• EXERCISE DESCRIPTION:
The range runs from the line containing "The height and" to the last line of the entries. Restate those lines word for word, without the pictures.

DATA EXTRACTS Start Marker

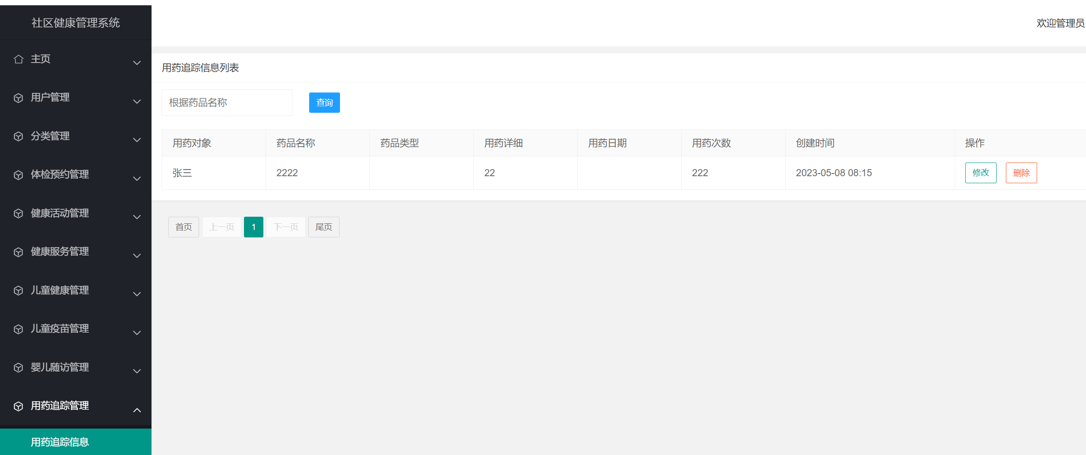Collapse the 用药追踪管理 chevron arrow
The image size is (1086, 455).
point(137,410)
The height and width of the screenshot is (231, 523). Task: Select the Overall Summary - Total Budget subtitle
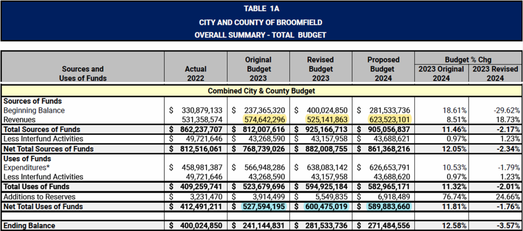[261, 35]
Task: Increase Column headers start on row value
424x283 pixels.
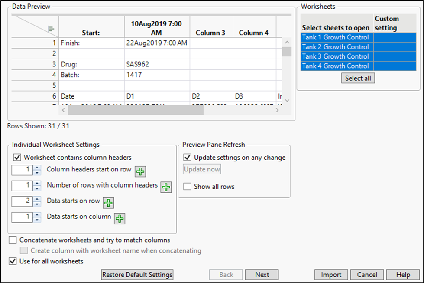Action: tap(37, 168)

DATA EXTRACTS End Marker

• EXERCISE ANSWER:
The height and width of the screenshot is (231, 523). Task: Select the Overall Summary - Total Budget subtitle
[261, 35]
Task: Increase Column headers start on row value
424x283 pixels.
Action: tap(37, 168)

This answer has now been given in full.